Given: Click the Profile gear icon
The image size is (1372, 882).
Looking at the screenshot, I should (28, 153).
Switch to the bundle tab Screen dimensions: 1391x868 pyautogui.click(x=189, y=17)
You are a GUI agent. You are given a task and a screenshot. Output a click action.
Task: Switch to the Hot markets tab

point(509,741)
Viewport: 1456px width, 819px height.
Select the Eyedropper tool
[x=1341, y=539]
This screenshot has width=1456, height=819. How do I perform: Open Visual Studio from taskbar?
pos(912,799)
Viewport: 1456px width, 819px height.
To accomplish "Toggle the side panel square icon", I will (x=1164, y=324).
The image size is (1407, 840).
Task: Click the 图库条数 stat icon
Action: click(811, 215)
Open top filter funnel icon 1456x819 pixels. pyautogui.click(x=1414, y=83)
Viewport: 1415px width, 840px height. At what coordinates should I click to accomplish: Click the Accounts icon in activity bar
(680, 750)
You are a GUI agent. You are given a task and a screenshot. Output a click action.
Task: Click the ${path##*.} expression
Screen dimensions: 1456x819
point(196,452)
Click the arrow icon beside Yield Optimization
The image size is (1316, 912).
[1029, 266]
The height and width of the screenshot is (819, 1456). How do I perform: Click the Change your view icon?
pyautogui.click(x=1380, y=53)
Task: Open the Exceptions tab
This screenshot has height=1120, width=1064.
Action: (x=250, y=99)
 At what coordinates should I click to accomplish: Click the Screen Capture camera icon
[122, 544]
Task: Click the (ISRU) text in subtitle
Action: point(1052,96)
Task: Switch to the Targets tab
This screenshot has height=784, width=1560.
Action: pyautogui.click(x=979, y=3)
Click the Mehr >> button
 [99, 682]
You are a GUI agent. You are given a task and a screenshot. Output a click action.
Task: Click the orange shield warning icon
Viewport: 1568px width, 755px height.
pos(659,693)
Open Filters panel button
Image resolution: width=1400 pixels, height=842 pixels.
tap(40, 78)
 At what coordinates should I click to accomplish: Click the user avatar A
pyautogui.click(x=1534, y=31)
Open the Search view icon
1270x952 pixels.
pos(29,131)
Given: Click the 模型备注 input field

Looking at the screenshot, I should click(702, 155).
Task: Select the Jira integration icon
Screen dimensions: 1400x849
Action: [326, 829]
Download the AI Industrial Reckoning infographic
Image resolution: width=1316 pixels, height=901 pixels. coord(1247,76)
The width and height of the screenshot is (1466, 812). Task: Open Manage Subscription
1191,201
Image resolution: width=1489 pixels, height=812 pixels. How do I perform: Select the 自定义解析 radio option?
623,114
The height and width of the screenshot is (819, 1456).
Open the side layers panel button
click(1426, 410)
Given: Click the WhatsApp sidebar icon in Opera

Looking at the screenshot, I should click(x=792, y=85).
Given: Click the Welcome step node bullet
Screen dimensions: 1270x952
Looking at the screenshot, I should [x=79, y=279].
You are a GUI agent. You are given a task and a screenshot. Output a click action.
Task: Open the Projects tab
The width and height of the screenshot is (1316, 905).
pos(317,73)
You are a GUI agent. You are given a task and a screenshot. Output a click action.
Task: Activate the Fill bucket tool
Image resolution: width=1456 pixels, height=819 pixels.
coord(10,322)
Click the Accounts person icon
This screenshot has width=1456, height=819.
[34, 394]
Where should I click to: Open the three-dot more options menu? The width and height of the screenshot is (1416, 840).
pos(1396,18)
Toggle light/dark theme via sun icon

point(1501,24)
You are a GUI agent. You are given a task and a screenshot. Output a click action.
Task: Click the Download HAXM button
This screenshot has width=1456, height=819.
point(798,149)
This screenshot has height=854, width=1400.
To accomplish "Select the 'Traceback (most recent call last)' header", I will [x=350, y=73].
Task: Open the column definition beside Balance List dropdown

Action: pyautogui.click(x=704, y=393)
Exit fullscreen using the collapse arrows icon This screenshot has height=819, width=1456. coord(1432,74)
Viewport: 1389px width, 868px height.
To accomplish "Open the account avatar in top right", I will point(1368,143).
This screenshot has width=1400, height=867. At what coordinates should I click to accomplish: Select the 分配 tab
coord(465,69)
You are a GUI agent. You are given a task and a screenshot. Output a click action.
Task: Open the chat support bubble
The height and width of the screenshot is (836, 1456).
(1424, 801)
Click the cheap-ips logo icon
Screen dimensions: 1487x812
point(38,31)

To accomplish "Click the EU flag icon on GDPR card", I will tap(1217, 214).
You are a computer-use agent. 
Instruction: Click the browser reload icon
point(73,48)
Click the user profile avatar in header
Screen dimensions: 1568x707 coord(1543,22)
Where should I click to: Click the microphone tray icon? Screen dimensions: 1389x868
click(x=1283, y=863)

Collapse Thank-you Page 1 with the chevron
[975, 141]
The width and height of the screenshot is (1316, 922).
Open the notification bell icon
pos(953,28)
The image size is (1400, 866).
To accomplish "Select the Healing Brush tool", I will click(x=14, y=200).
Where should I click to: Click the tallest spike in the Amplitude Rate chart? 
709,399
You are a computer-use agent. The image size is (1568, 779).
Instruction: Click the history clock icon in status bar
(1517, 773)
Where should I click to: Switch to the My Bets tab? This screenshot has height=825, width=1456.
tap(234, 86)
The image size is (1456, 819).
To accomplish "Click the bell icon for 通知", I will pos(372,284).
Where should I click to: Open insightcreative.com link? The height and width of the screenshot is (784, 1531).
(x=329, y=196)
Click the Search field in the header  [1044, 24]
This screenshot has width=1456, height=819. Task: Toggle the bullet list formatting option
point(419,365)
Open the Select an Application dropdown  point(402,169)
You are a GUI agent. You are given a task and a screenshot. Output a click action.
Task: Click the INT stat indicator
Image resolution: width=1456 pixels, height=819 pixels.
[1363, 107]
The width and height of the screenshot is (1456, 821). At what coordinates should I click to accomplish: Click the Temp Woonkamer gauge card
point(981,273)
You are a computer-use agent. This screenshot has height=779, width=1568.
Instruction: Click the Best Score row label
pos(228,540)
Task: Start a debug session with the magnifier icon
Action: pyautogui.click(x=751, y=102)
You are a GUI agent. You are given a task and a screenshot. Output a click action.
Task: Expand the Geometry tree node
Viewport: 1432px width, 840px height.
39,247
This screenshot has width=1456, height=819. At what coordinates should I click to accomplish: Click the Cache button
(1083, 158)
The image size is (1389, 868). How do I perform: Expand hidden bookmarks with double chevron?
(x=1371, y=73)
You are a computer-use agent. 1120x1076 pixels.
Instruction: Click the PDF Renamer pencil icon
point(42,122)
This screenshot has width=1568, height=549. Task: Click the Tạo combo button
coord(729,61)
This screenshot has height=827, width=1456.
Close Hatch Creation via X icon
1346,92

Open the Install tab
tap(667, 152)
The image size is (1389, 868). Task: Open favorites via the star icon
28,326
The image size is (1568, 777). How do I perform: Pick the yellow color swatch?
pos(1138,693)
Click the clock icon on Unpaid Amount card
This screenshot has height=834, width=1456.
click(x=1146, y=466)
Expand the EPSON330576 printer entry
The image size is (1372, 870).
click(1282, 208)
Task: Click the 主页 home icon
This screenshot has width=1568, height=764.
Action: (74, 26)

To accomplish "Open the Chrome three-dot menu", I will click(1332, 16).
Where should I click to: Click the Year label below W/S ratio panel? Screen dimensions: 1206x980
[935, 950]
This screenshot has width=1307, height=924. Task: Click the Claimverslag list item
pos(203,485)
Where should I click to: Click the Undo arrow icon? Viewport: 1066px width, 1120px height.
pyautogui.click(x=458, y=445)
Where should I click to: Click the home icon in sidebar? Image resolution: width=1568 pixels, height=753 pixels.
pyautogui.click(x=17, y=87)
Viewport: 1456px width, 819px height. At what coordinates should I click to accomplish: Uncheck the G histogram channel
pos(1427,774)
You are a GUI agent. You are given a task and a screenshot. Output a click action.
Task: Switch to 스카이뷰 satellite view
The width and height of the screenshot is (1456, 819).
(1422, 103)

◇ ◇ ◇

If a line of the material contains the word "computer", pick it out and copy it.

You are a computer-use agent. 
You are a computer-use agent. The image size is (1568, 779).
You are a computer-use agent. This screenshot has height=779, width=1568.
You are a computer-use agent. 1120x1076 pixels.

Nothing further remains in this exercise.